Problem to work on -
Every record is to be printed exactly as written, and any picture in it is skipped.

Records drawn from a dataset
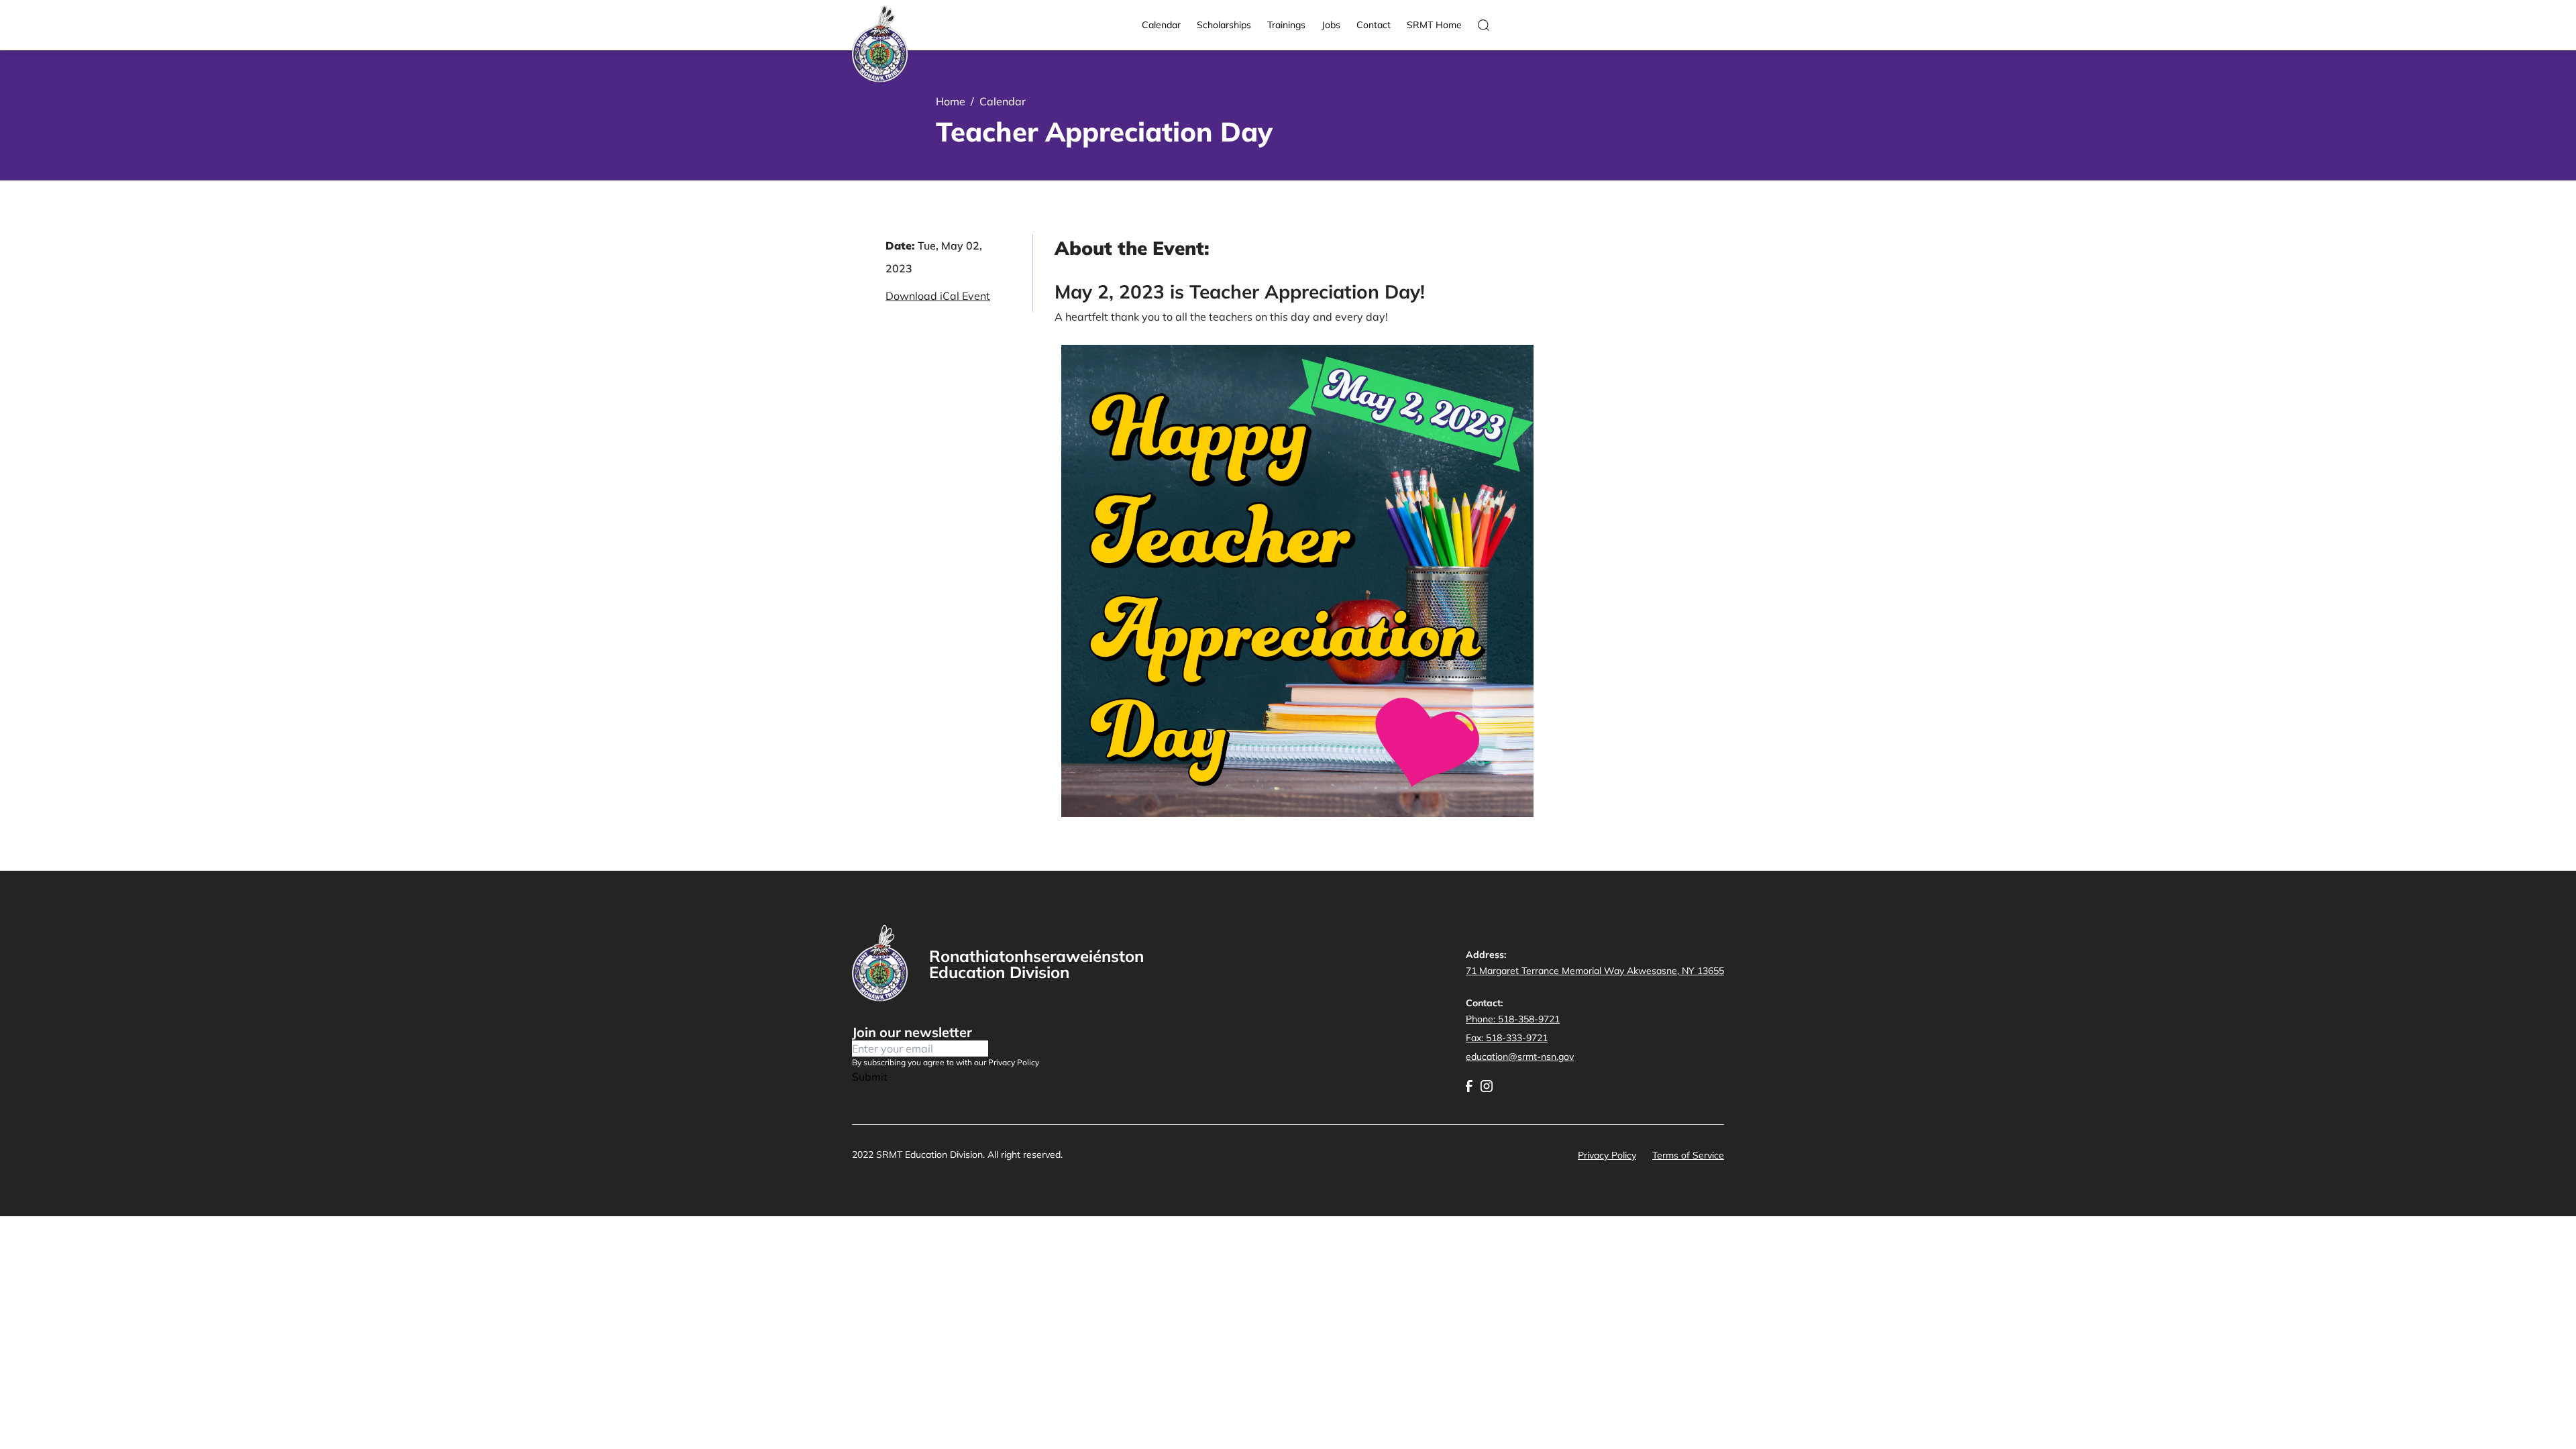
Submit (870, 1076)
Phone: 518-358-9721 (1513, 1019)
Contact (1373, 25)
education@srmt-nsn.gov (1520, 1057)
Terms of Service (1688, 1155)
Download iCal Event (937, 296)
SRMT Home (1434, 25)
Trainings (1286, 25)
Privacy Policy (1607, 1155)
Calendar (1161, 25)
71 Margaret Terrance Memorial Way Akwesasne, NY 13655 (1595, 971)
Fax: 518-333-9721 (1507, 1038)
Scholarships (1224, 25)
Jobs (1331, 25)
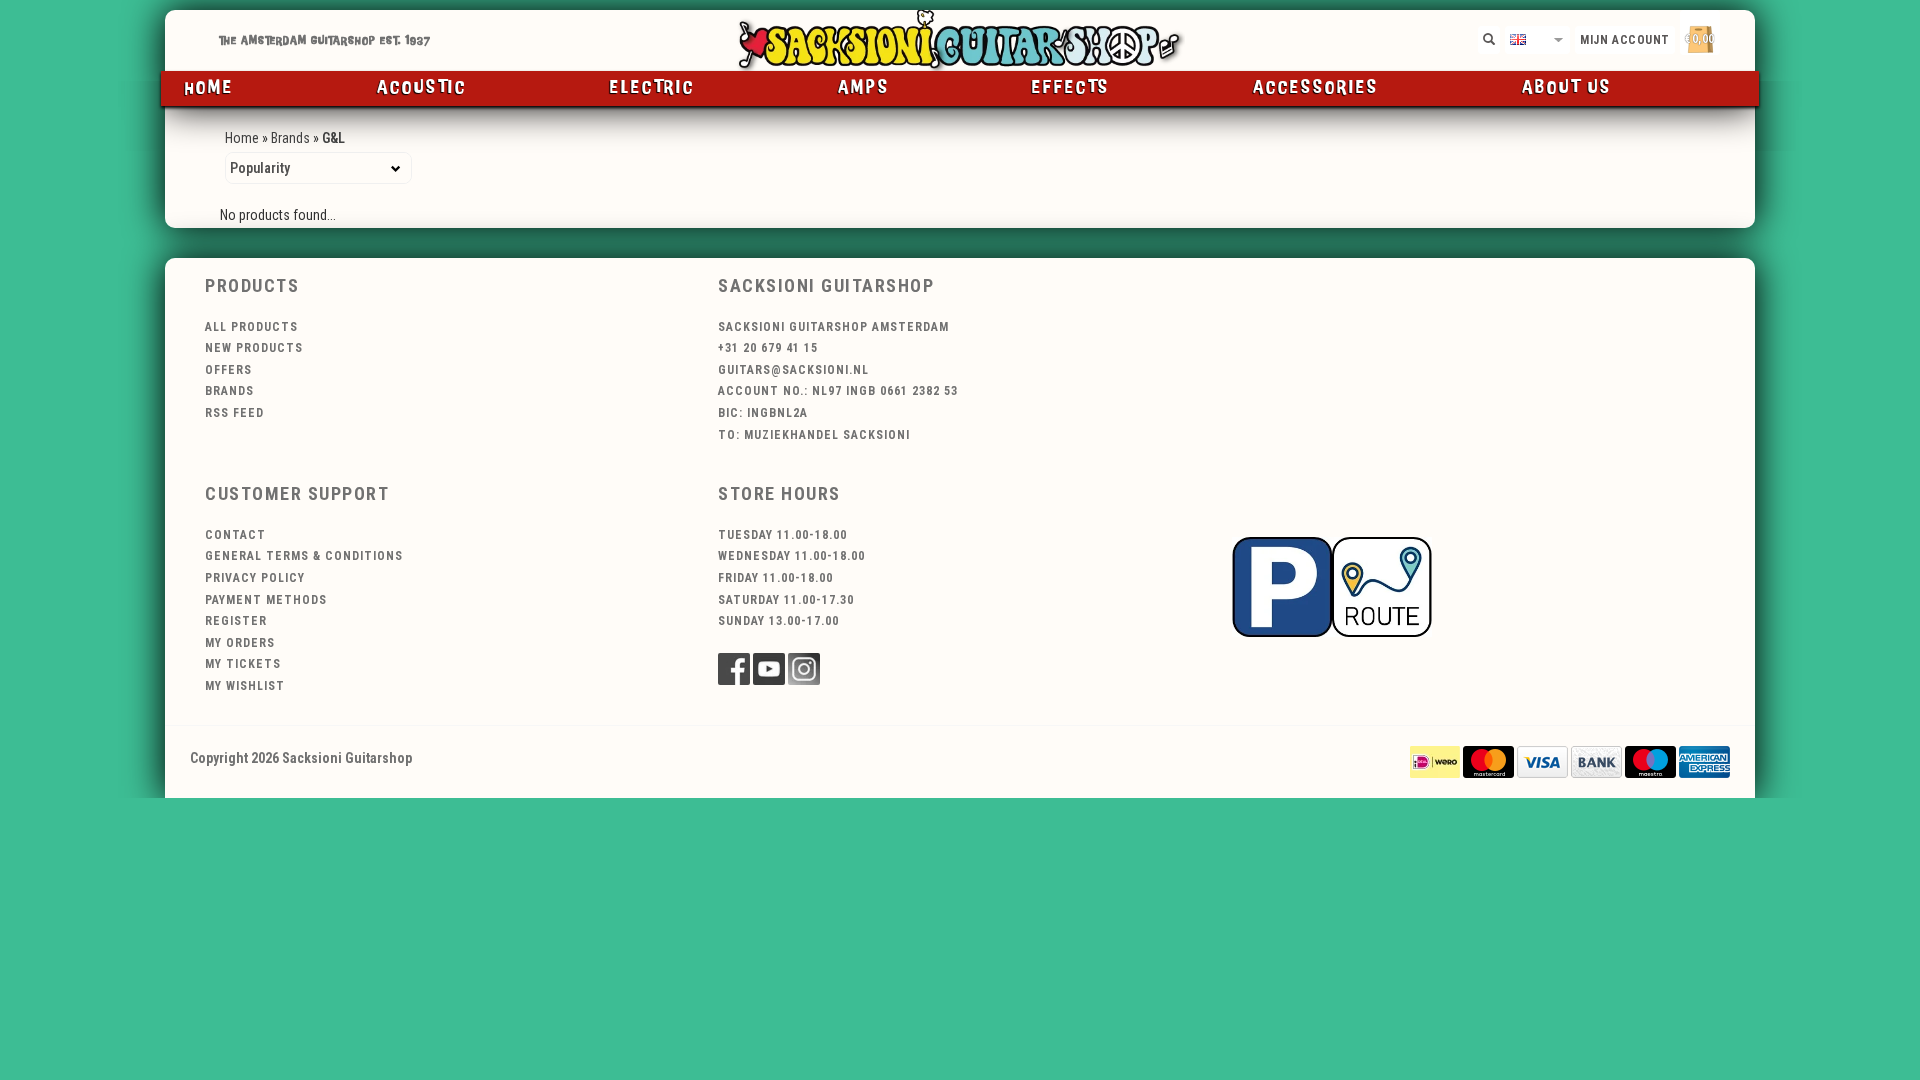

Response for this exercise -
Submit (870, 1076)
Phone: 518-358-9721 (1513, 1019)
Contact (1373, 25)
education@srmt-nsn.gov (1520, 1057)
Terms of Service (1688, 1155)
Download iCal Event (937, 296)
SRMT Home (1434, 25)
Trainings (1286, 25)
Privacy Policy (1607, 1155)
Calendar (1161, 25)
71 Margaret Terrance Memorial Way Akwesasne, NY 13655 (1595, 971)
Fax: 518-333-9721 (1507, 1038)
Scholarships (1224, 25)
Jobs (1331, 25)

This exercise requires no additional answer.